さよなら
茎同士が貼り付き、まるで一本の幹のようだ。その先で数多の百合が咲く。花嫁の持つブーケにも似た、死者からの手向けの花。
男の死因は服毒だった。チューリップに由来する毒を飲んだらしかった。
百合と薔薇は旧くから、相反する花だった。百合は純粋さを示した。薔薇は艶美であることを表した。荘厳な百合と絢爛な薔薇は、同一であるようでその実は、表裏一体にもなれぬ存在。
現王家の花は薔薇である。その薔薇を、死者を冥府に送るための緩衝材に使うなど、王家に反乱の意を示していると言ってもよかった。
しかし、最後の死体を隠すのは、王家とは相容れぬ、百合の花。これこそ、王家に喧嘩を売っていると言うべきだ。
では、今までの死体はなんだったんだ。
暖炉の前で煙草をふかしながら、男は考えた。ハンスは王家に恨みがあったわけではないのか。
死者には口がない。生者には死者の考えを知る術などない。いや、魔法使いになら可能なのかもしれない。あるいは神殿の者達、それに準ずる者達になら可能なのかもしれない。
ただし、どちらにせよ、ハンスが神の御許にいればの話だ。
死者は神の御許へ行く。生まれた場所へ帰る。だが、その内の何人か、ほんの僅かは、神の御許へ行くことが許されず、この世を彷徨い続けるのだという。
俺はこの目で見たことがないがな、と男は独り言ちた。
果たして、彼は神の御許へ行けただろうか。
自分でも書きながら気持ち悪いなと思いました。狗山は餃子が食べたい。
帯化したユリを書きたかっただけなので、特に意味のある話ではありません。暗くて後味の悪い話が書きたかっただけです。雰囲気小説です。

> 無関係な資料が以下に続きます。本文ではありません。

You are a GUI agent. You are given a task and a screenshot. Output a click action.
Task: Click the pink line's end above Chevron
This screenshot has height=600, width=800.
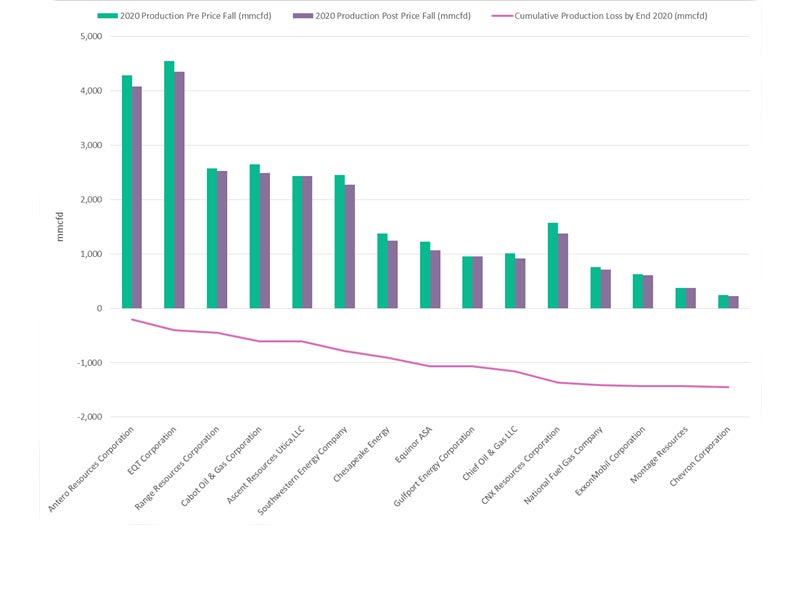point(728,387)
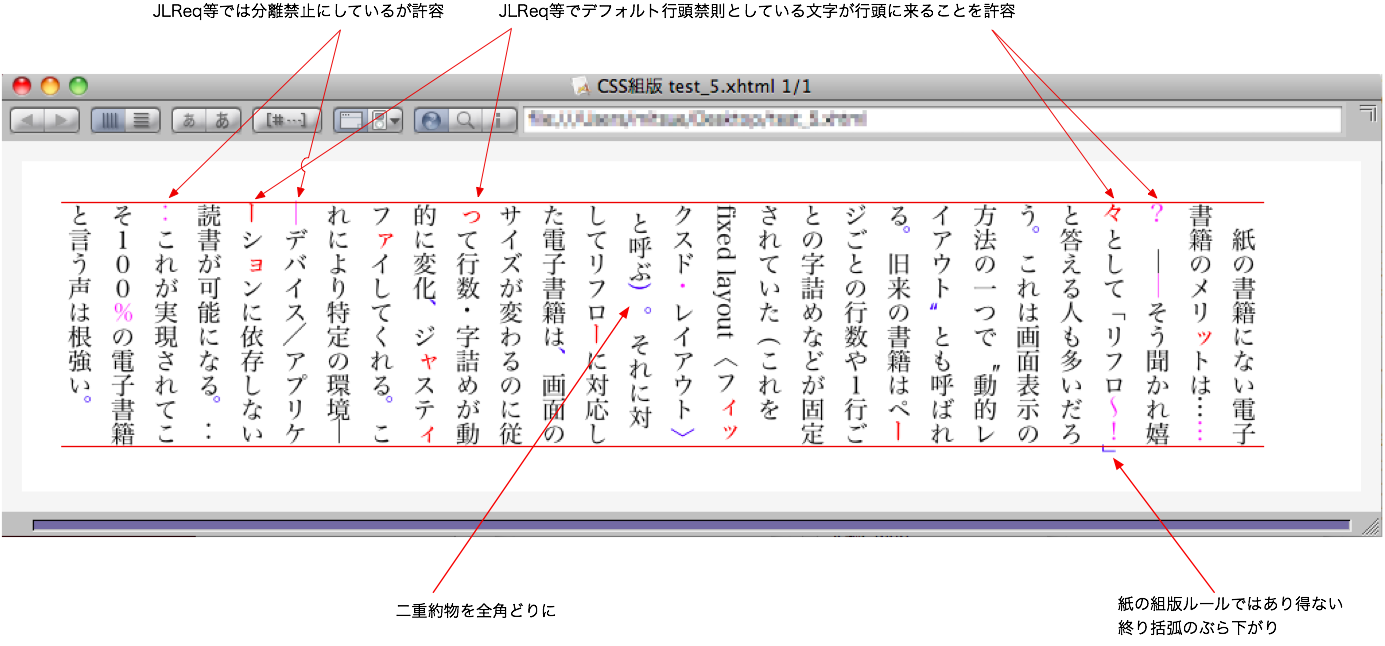Choose the larger あ font size

pos(222,120)

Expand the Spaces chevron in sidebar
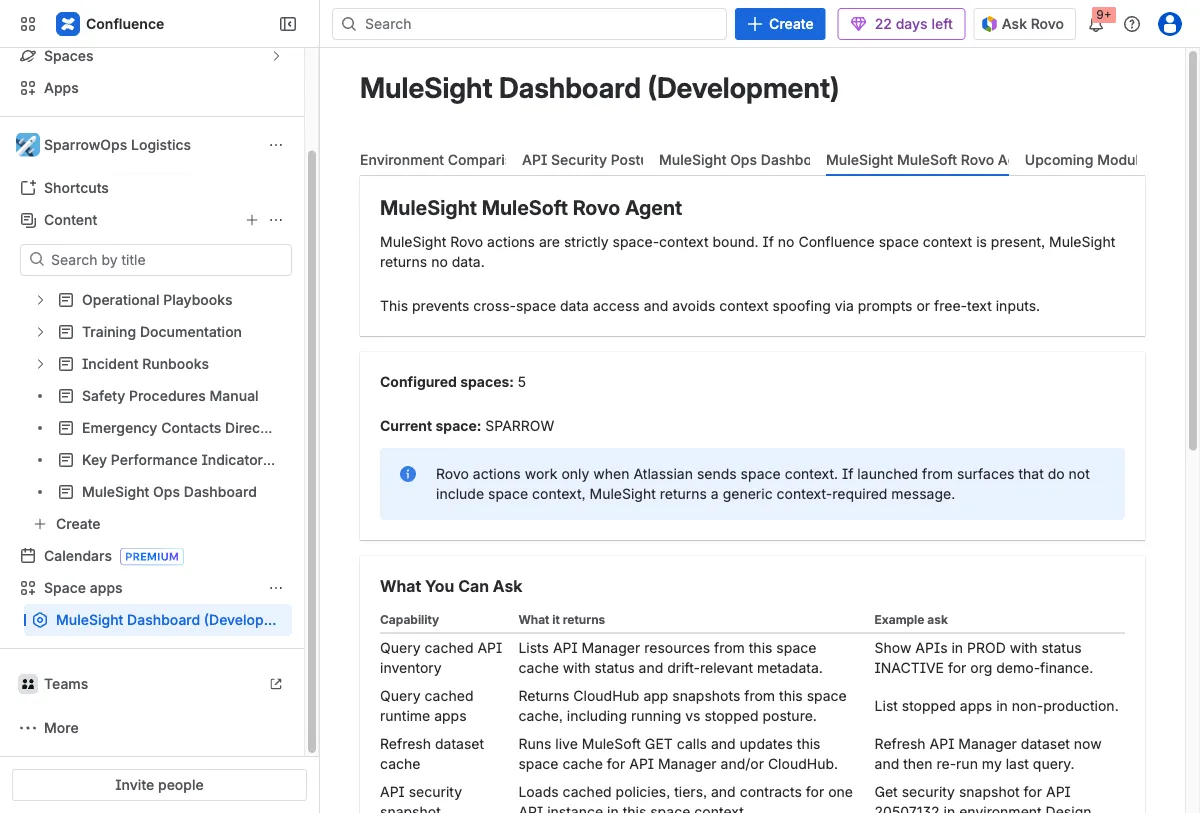[276, 56]
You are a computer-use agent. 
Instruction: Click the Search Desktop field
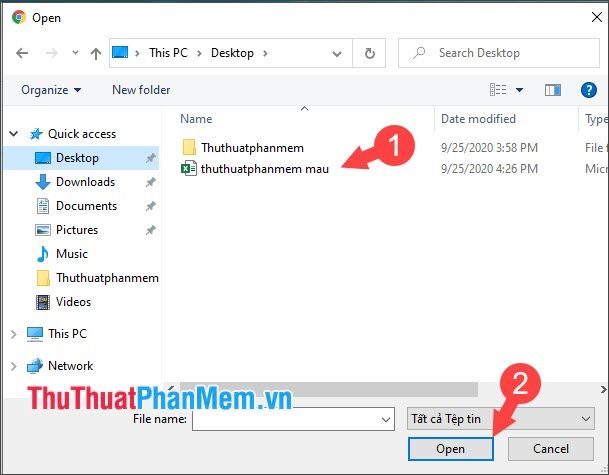[499, 53]
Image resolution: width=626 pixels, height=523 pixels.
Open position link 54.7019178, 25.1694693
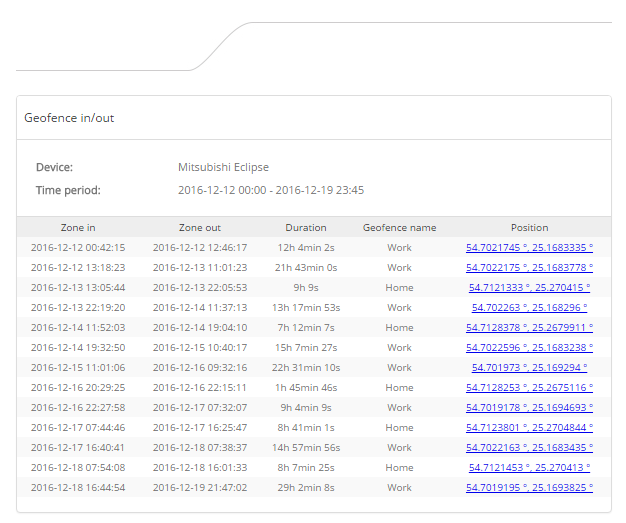(529, 407)
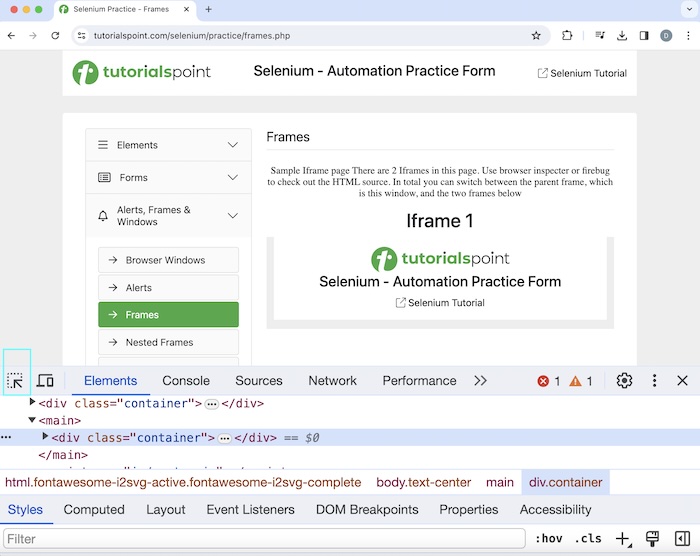Expand the Elements section in sidebar
The image size is (700, 556).
point(168,145)
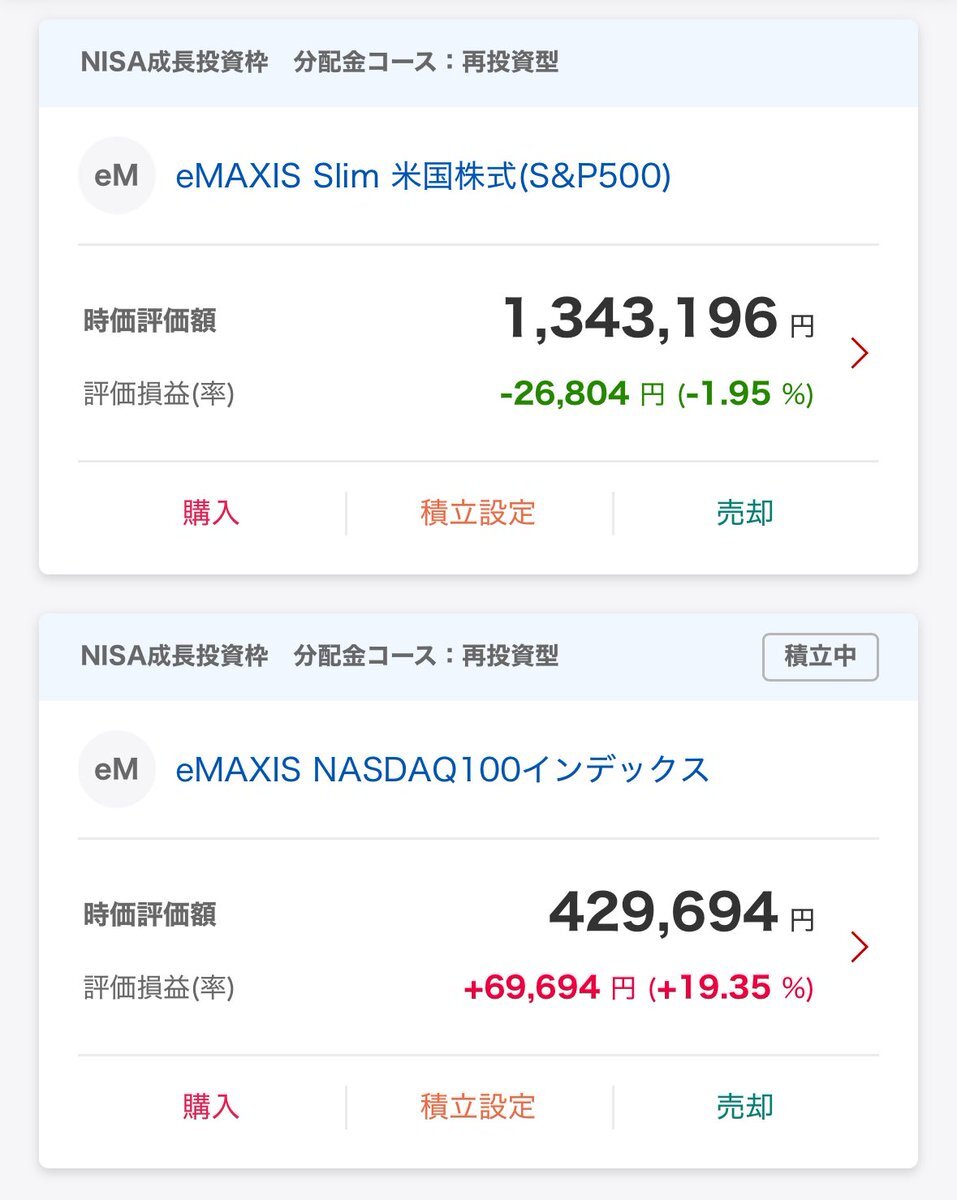Tap 積立設定 for the S&P500 fund

pos(478,513)
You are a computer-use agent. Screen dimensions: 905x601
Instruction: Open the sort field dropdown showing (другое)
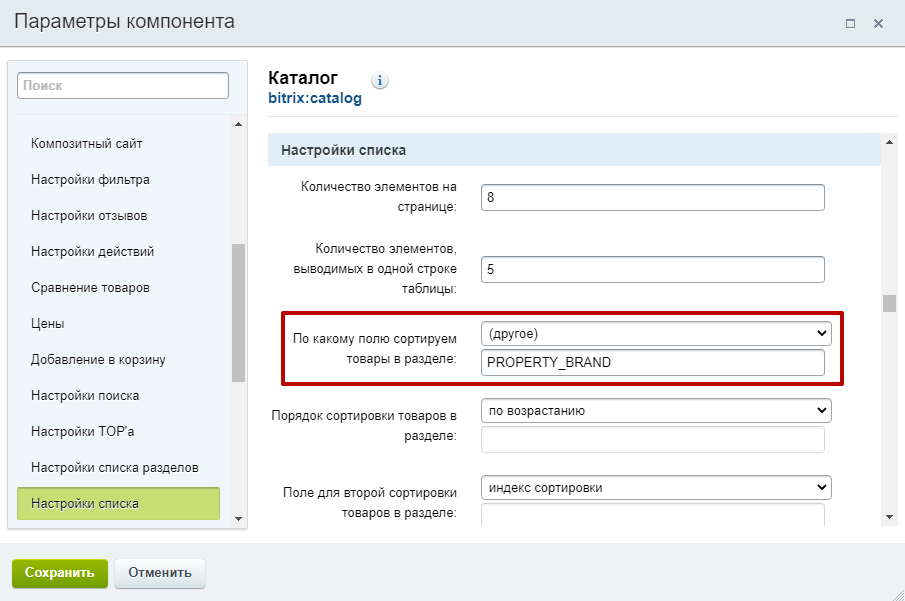[656, 333]
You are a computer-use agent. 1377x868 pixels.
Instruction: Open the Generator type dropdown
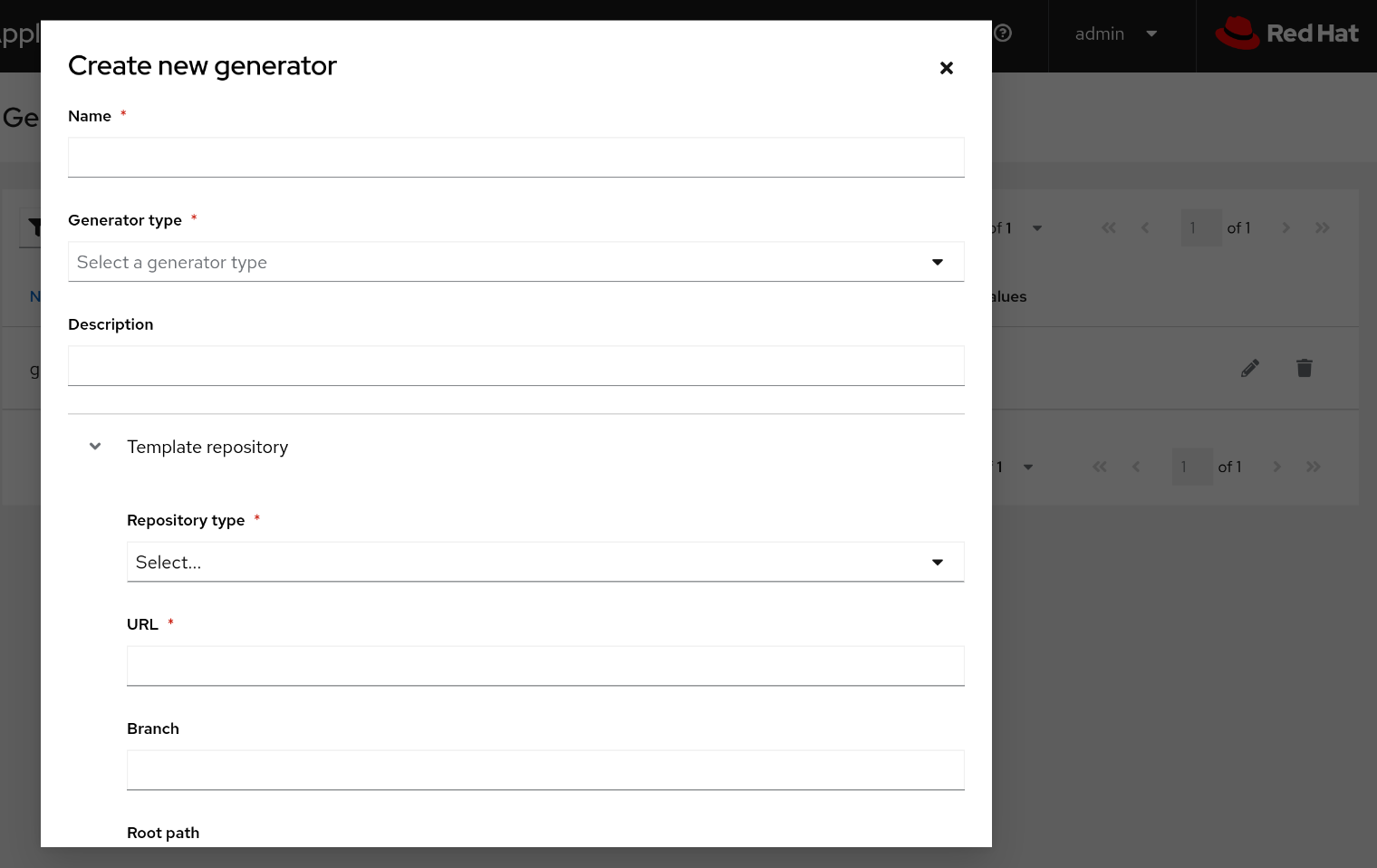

前年度の文化祭号に載せた『焼きたての薔薇』と世界観は一緒、というか時間軸の違う同じ国の話です。『焼きたての薔薇』を読む必要はありません、こっそりひっそり宣伝です。いずれ警備隊の話や神の元に行けなかった人の話も書きたいと思っています。思っています。
それでは、また。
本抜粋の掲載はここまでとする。